- If you have a limited budget, buy less, but buy good. Master bedroom and dining room furniture are items that will remain with you for decades, so invest in timeless quality pieces.
- I always get a laugh at seminars when I ask a newly married couple what the most used item of furniture is in their new home and they respond “The bed!” So, the mattress purchase should not be a place to cut corners. A good mattress is a good investment – for proper rest, stress reduction and back relief.
- By definition a bargain is something that is worth more than you paid for it – not something for which you paid very little. Cheap is not a bargain, and it generally looks it – so look for the real bargains at legitimate sales.
- Saving money on appliances at “scratch and dent” warehouses where the item is in perfect working order except for an imperfection that will be covered up by cabinetry is smart shopping if you find the brand and model you like.
- Compare re-upholstery costs to buying new. You may be surprised to find that a new sofa and chairs can cost less than buying new fabric and re-upholstering your old furniture.
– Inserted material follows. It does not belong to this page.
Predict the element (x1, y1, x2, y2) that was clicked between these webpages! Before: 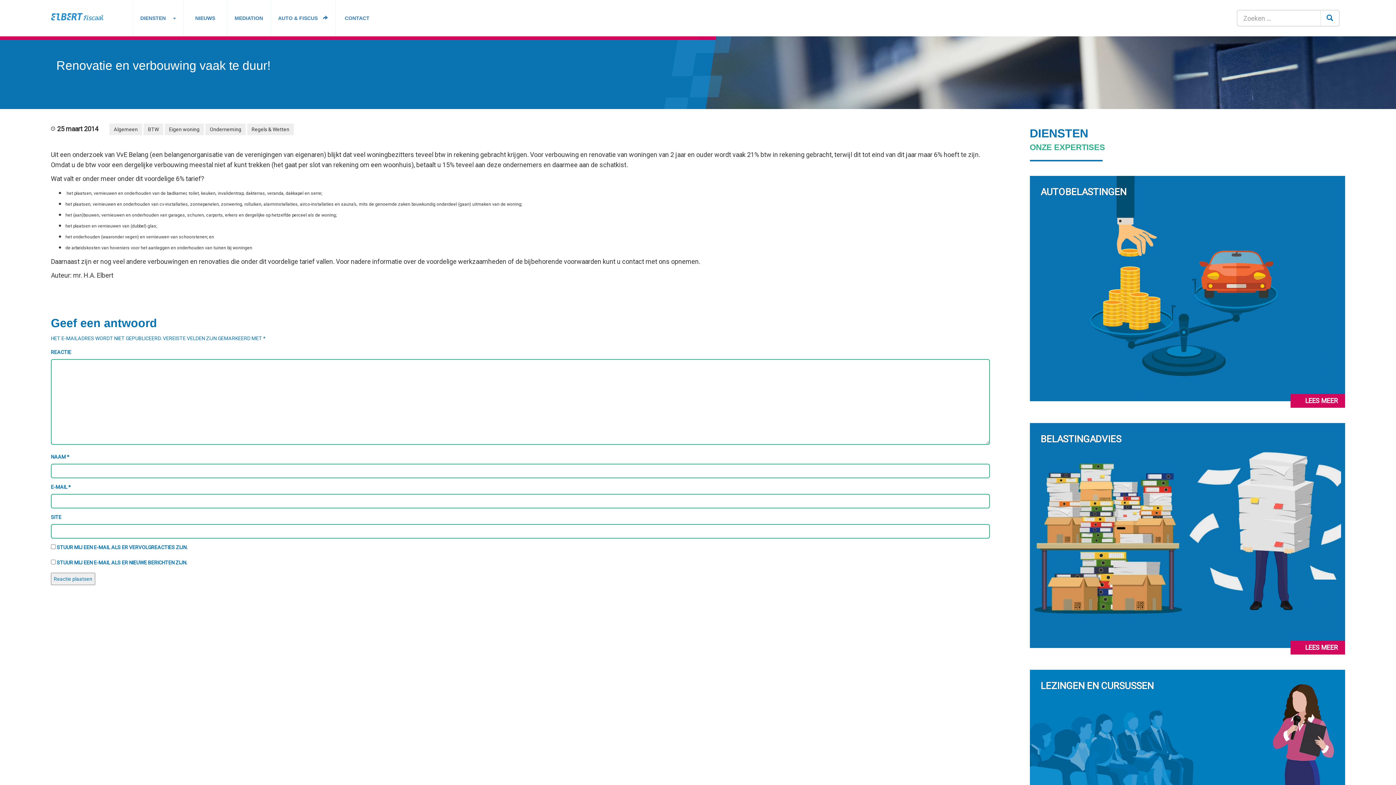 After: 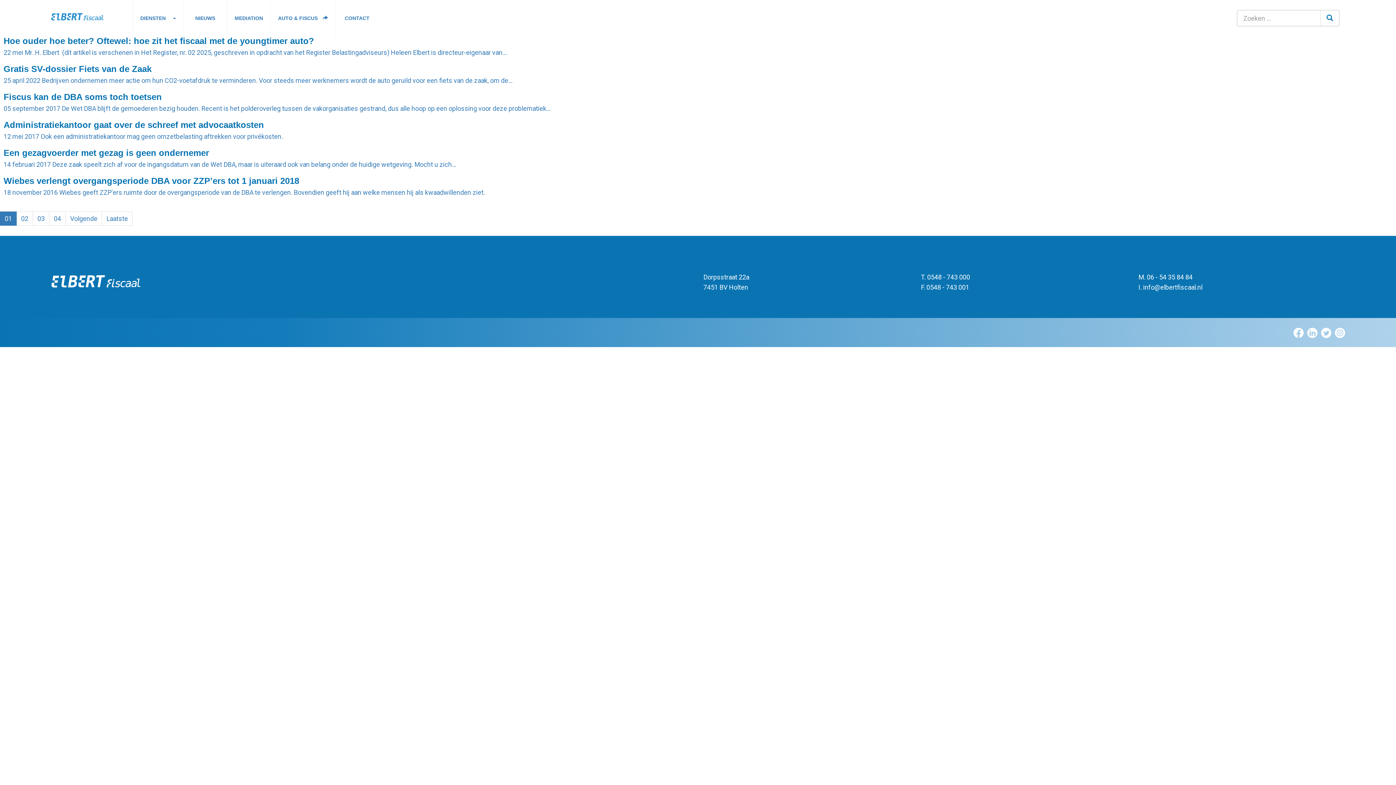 Action: bbox: (205, 123, 245, 135) label: Onderneming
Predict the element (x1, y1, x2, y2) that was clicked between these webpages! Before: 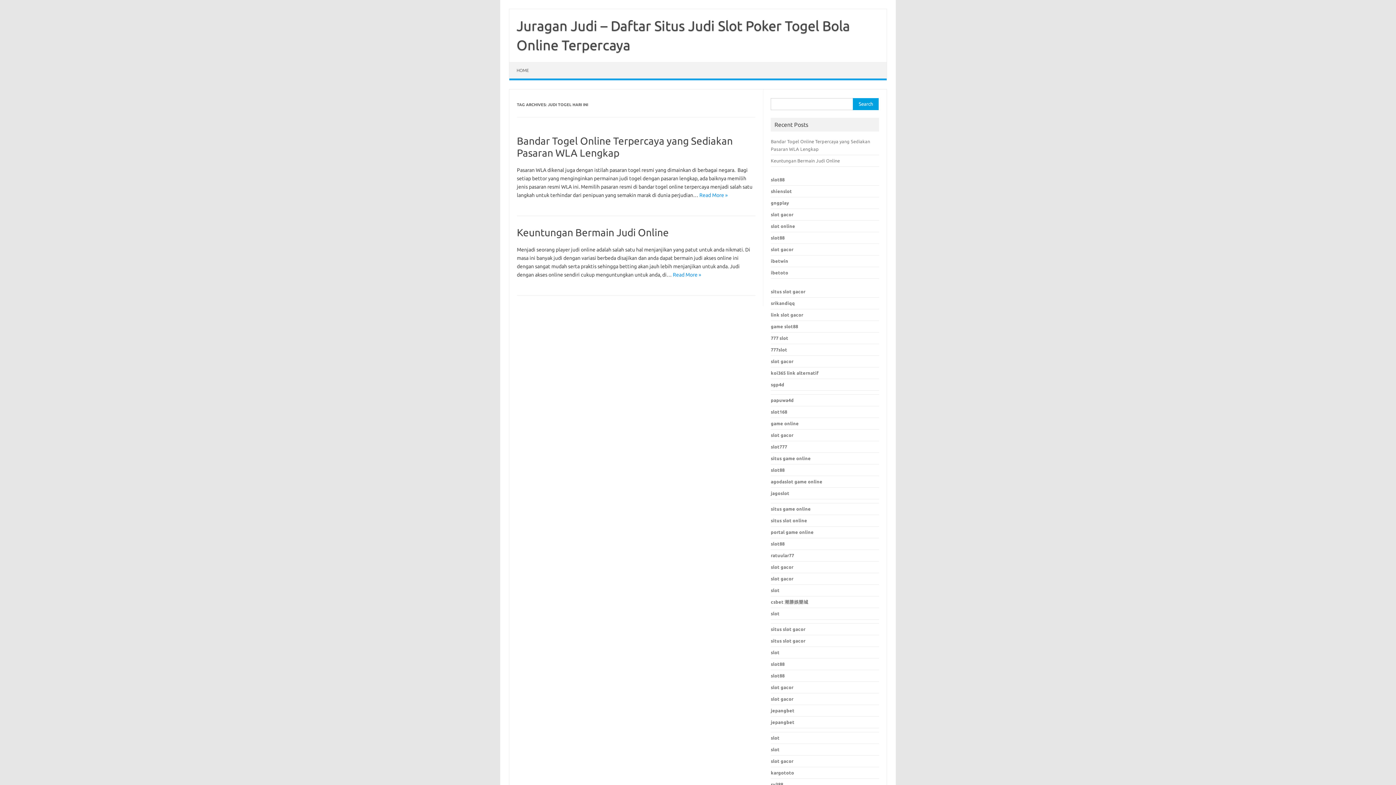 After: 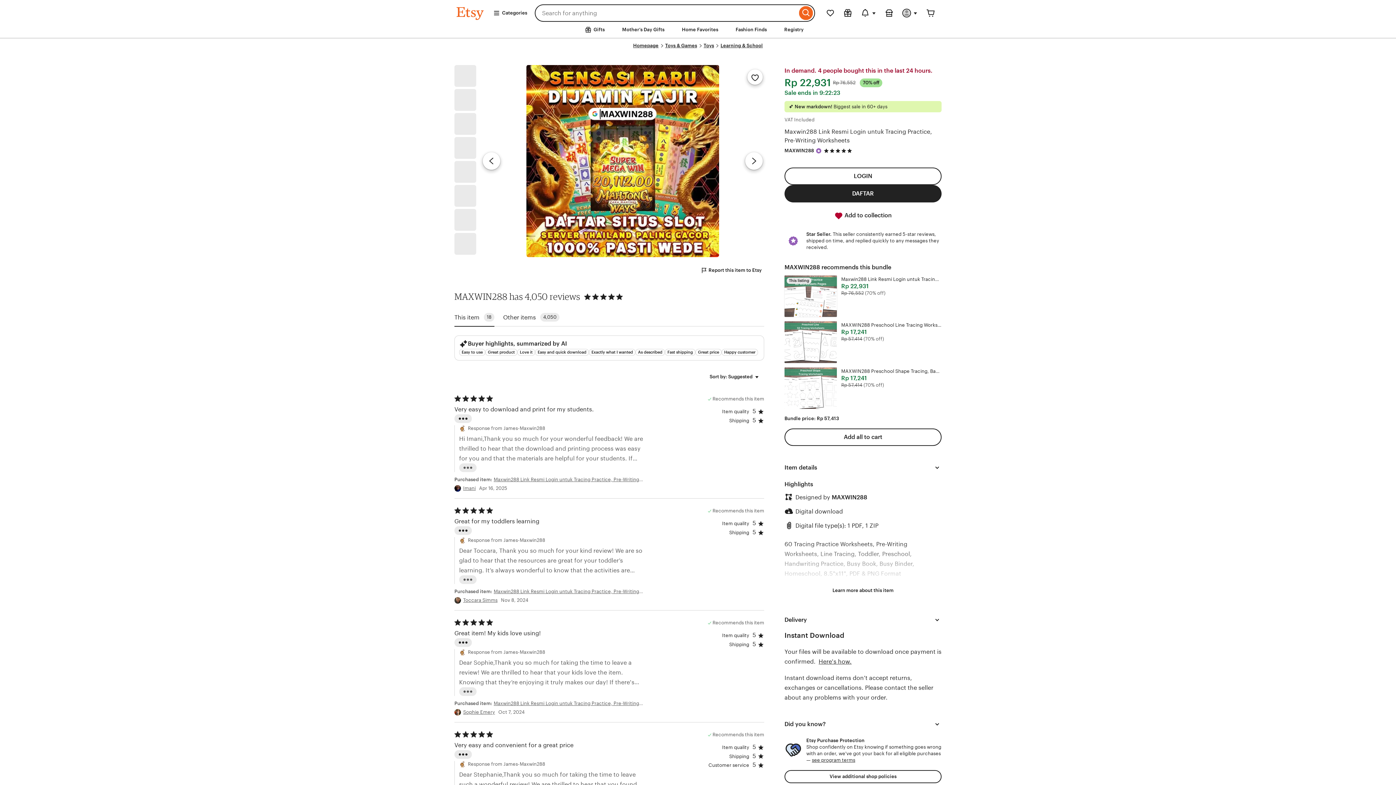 Action: bbox: (771, 456, 811, 461) label: situs game online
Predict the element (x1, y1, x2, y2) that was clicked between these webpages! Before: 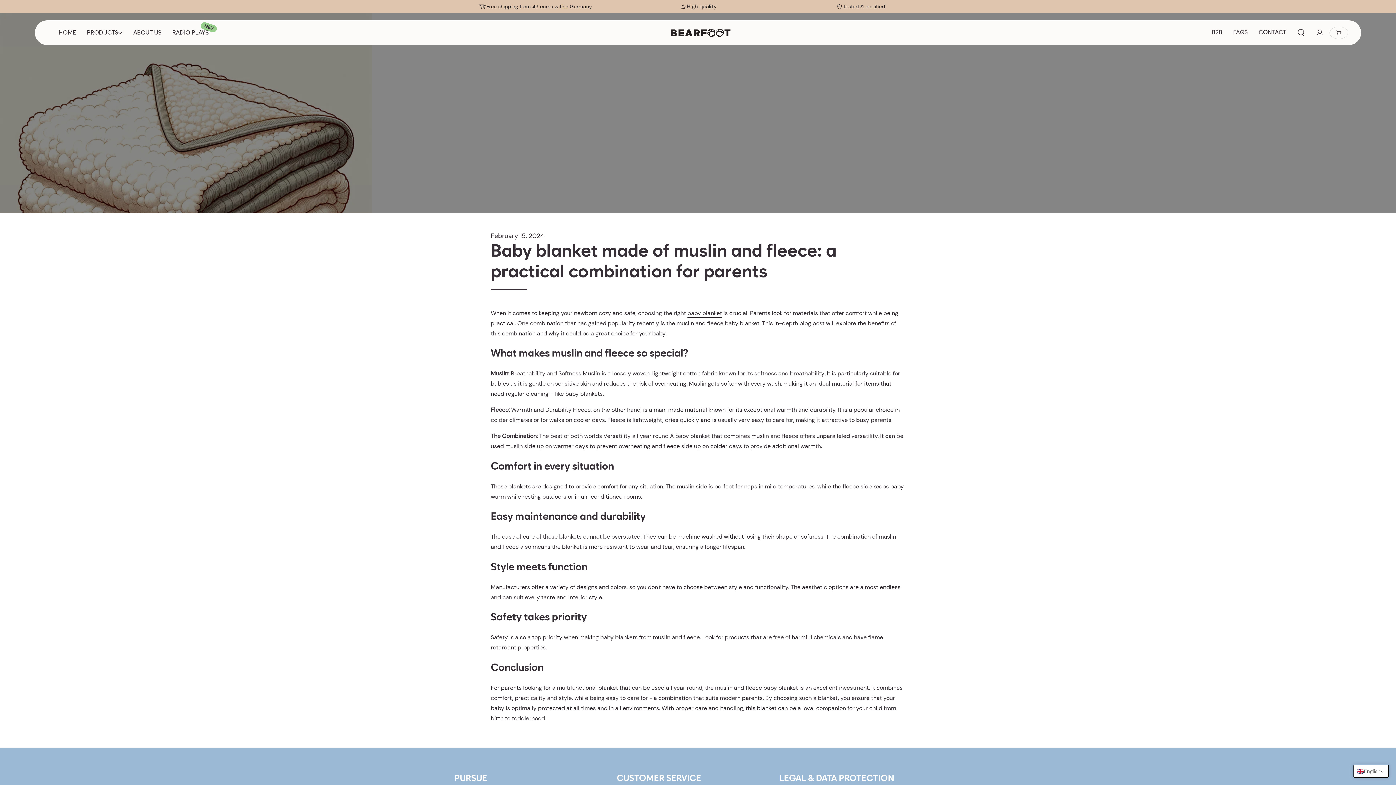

- Invest in an area rug, especially if you have a wood floor under your broadloom. Pick-up your old carpet and stain and seal your floor. This selection can go with you if you decide to move and remain in your family for generations.
- Accessories and art don’t have to be museum quality. If beautifully framed and hung properly, art can be as simple as photographs of your last vacation.
Whatever your pleasure or passion, let those interests be a part of your home and display them artfully as accessories. You’ll save money and enjoy the view.
Most of all keep your home, clutter-free, clean and organized. Air out your rooms and get rid of the toxins. Set your dining room table, buy a bouquet of fresh flowers (or cut them from your garden) and the end result will make everyone who lives there or visits, feel like a million dollars.